EXTRACT TO READ:
--------------------------------------------------

Organisation of 4xx initialization code

Mark Pilon mpilon at midrivers.com
Sat Nov 17 03:07:05 EST 2001


I've had to face this, taking the existing walnut/405GP work and migrating
it to a custom controller + 405PM.

some issues:
- mem mapped and DCRs have moved around, been added or taken away when
  going from the 405gp to pm.

- functional differneces exist between the parts as well: one example
  being the GP has 5 ethernet interrupts mapped into the UIC, while
  the PM they're all rolled into 1 int.

- there may be silicon errata which affect one processor which have
  been worked out of another.

- and the cards are different as well ...

for ease of replicating this port when the next kernel comes along,
I came down on the side of really isolating everything I'm adding:
1bm405pm.h instead of ibm405gp.h,
my own board and architecture setup funcs in their own module ...
my own head_ppc405pm.S ....

I've also taken a copy of ppc405_enet.c and modified it for the
new interrupt structure.

this may not be a wise approach, but it saves me ifdeffing many
files to smithereens.  Most of the ifdefs are to makefiles so
that different objects for my card and the 405pm are called for,
rather than walnut and 405GP.  Ay any rate, it'll make my port
easier and I can rethink this when I've got a more stable O/S
release to work on.

--------------------------------------------------

RAW DATA:
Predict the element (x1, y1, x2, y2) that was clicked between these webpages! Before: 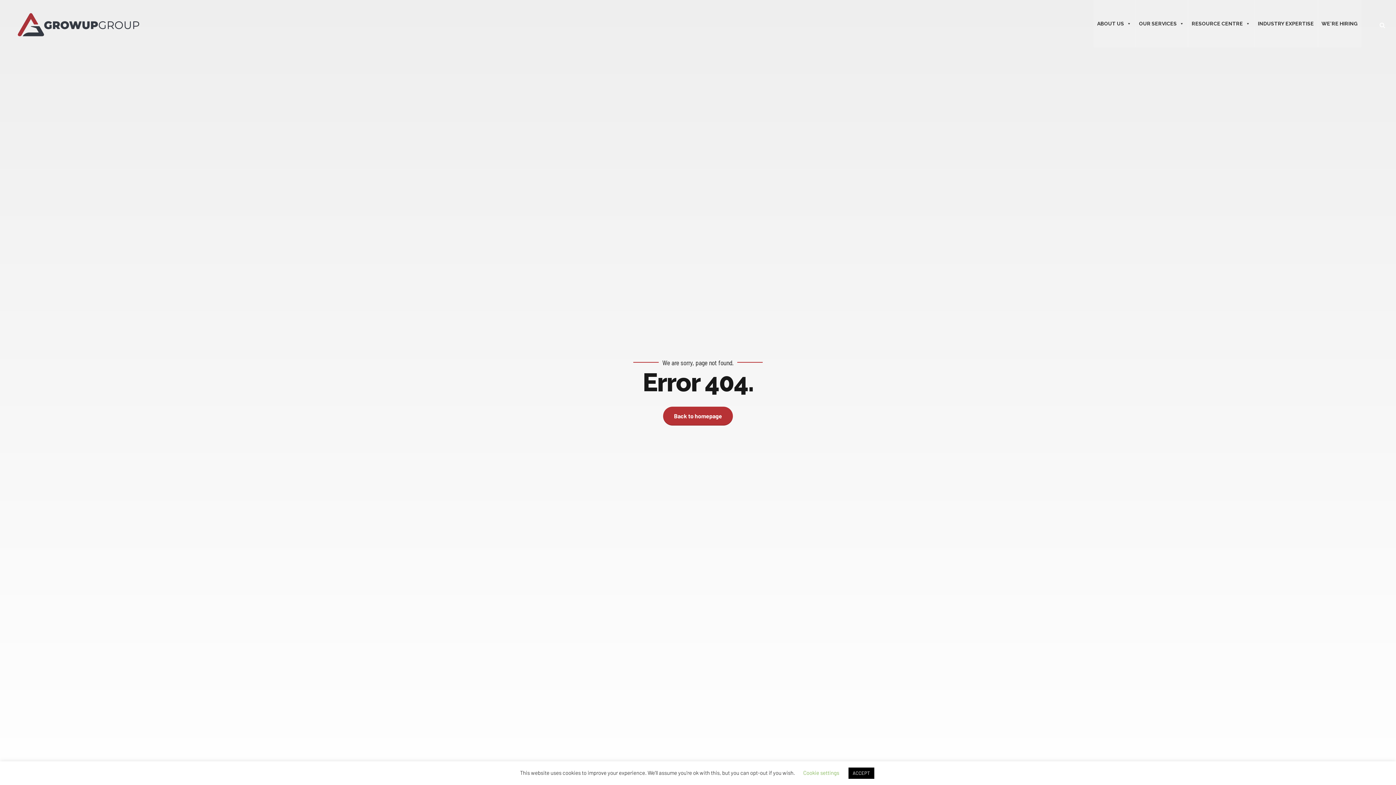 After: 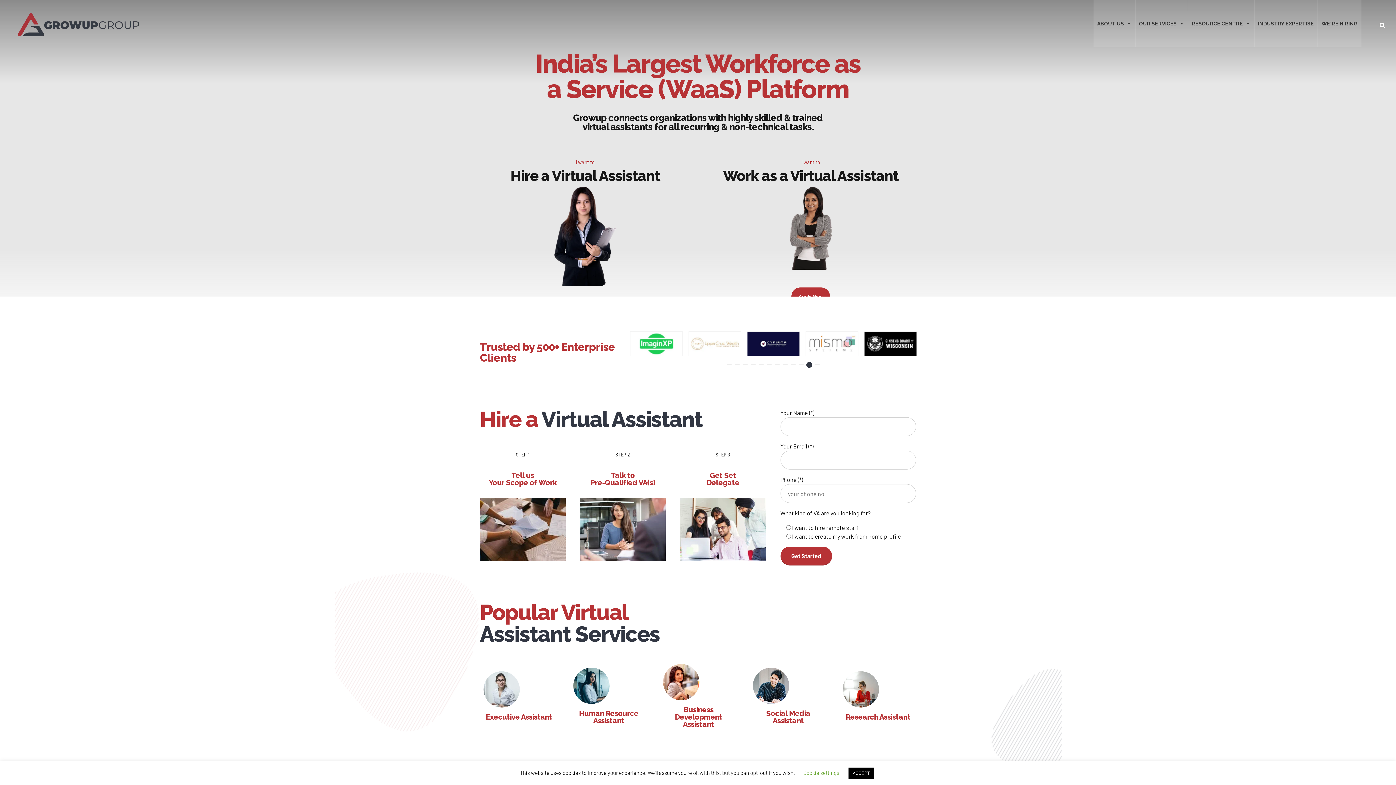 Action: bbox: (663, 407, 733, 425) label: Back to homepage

--------------------------------------------------

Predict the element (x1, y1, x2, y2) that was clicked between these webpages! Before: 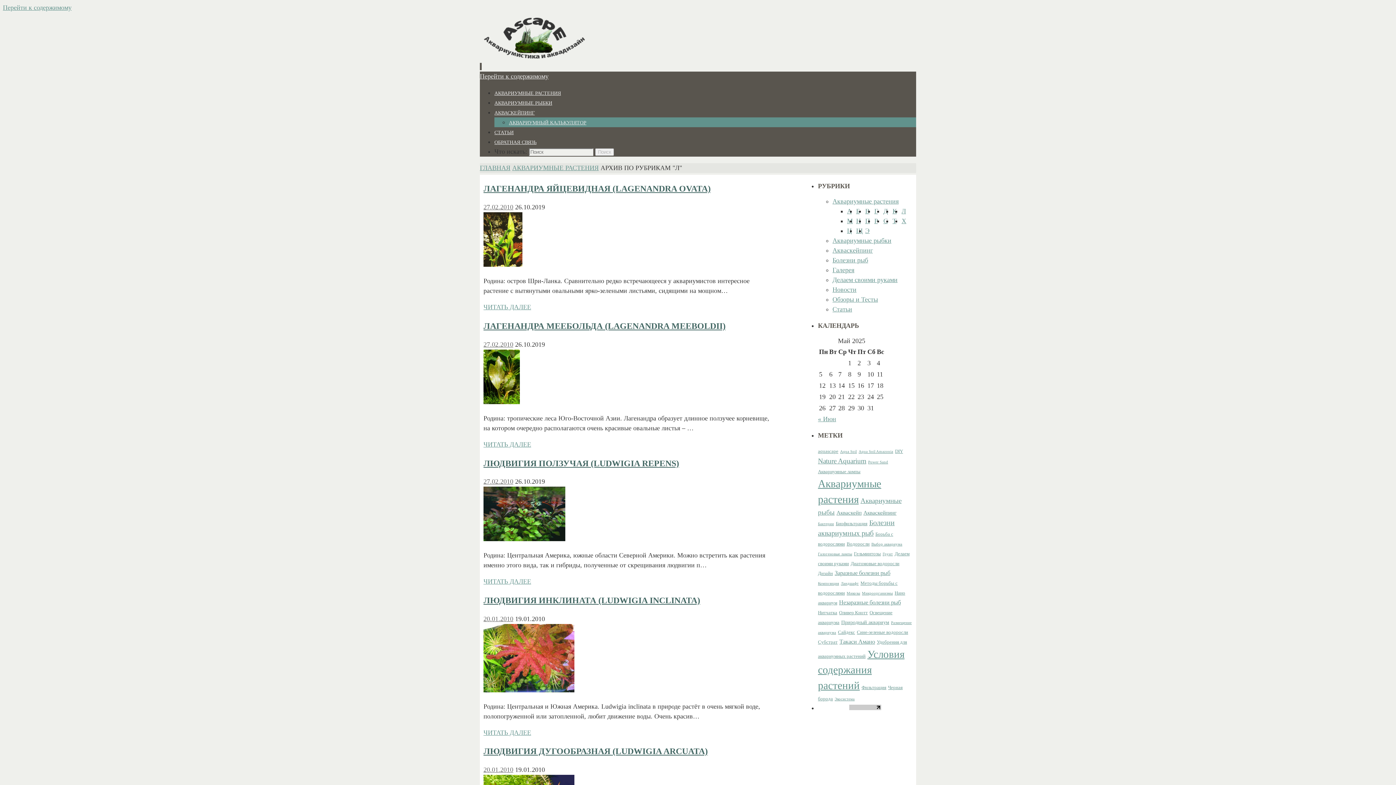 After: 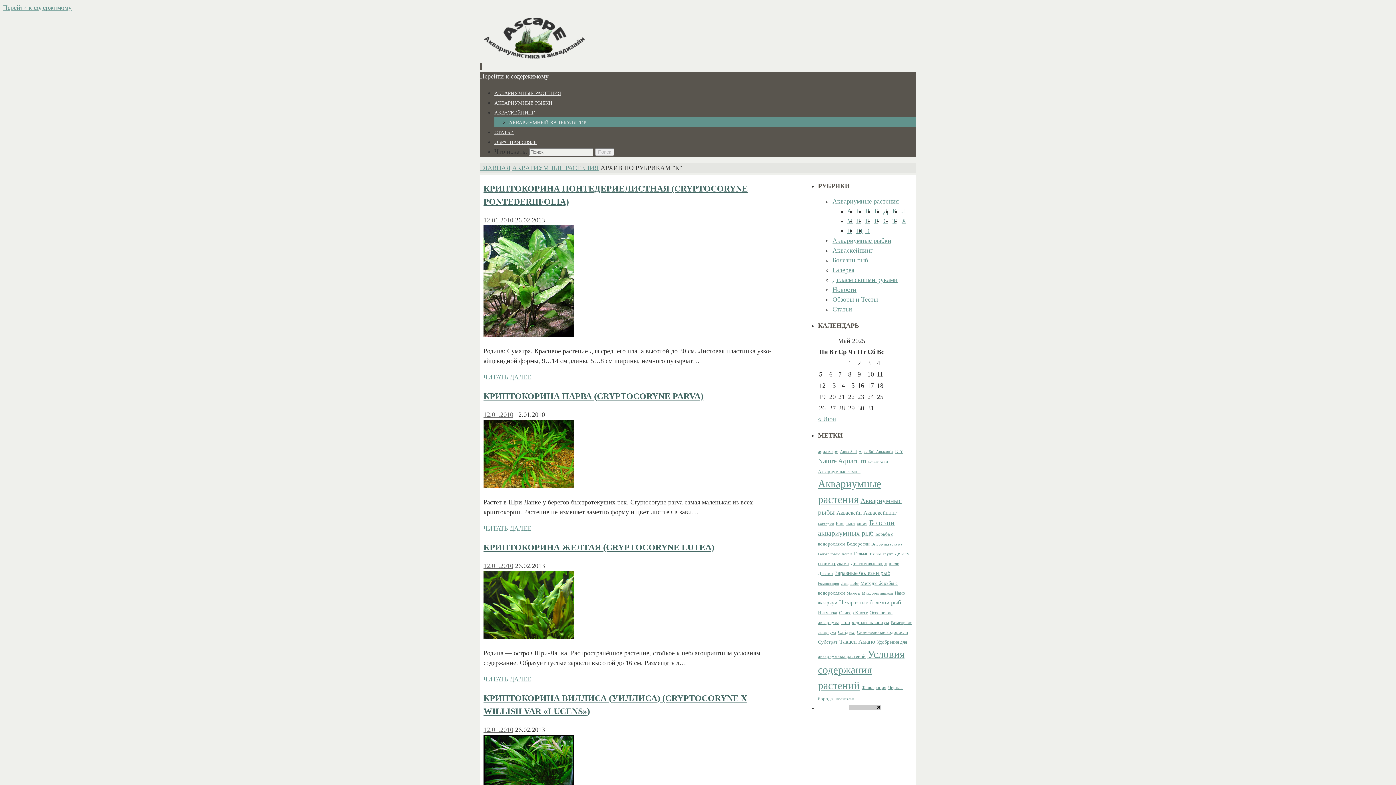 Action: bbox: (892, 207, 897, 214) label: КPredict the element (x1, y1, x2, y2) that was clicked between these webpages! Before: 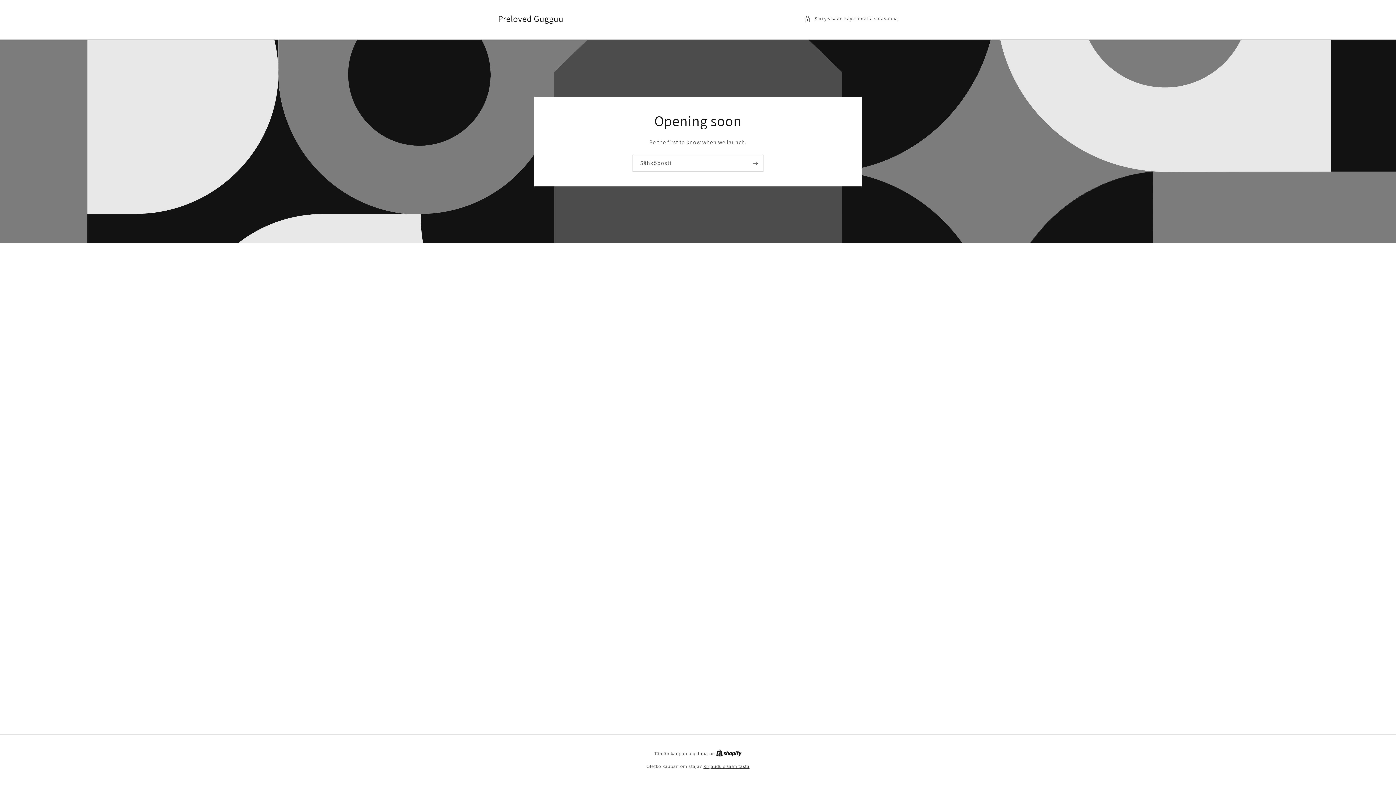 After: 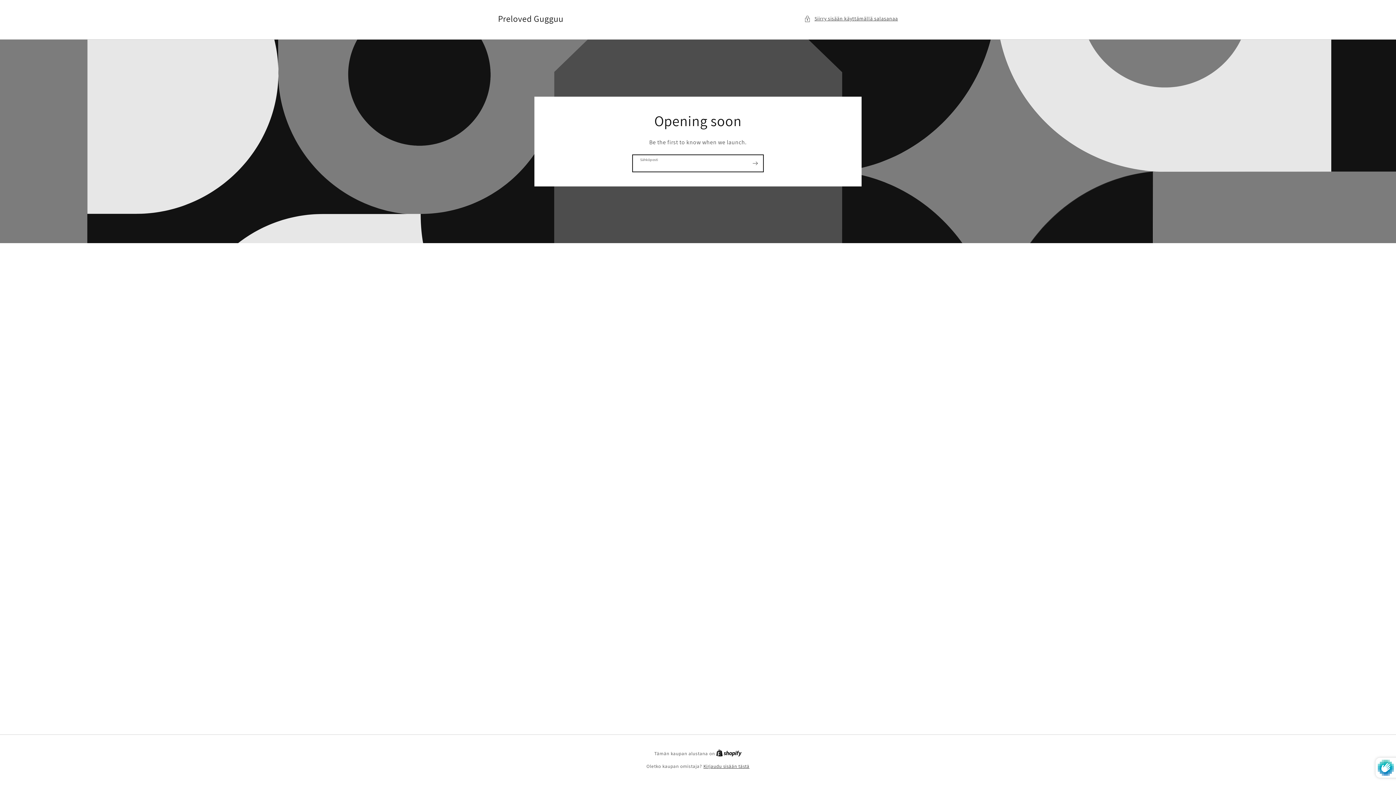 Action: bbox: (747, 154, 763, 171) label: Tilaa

--------------------------------------------------

WORK INSTRUCTIONS:
Copy out the whole post above on organizing 4xx initialization code, word for word.

FULL RESPONSE:
Organisation of 4xx initialization code

Mark Pilon mpilon at midrivers.com
Sat Nov 17 03:07:05 EST 2001


I've had to face this, taking the existing walnut/405GP work and migrating
it to a custom controller + 405PM.

some issues:
- mem mapped and DCRs have moved around, been added or taken away when
  going from the 405gp to pm.

- functional differneces exist between the parts as well: one example
  being the GP has 5 ethernet interrupts mapped into the UIC, while
  the PM they're all rolled into 1 int.

- there may be silicon errata which affect one processor which have
  been worked out of another.

- and the cards are different as well ...

for ease of replicating this port when the next kernel comes along,
I came down on the side of really isolating everything I'm adding:
1bm405pm.h instead of ibm405gp.h,
my own board and architecture setup funcs in their own module ...
my own head_ppc405pm.S ....

I've also taken a copy of ppc405_enet.c and modified it for the
new interrupt structure.

this may not be a wise approach, but it saves me ifdeffing many
files to smithereens.  Most of the ifdefs are to makefiles so
that different objects for my card and the 405pm are called for,
rather than walnut and 405GP.  Ay any rate, it'll make my port
easier and I can rethink this when I've got a more stable O/S
release to work on.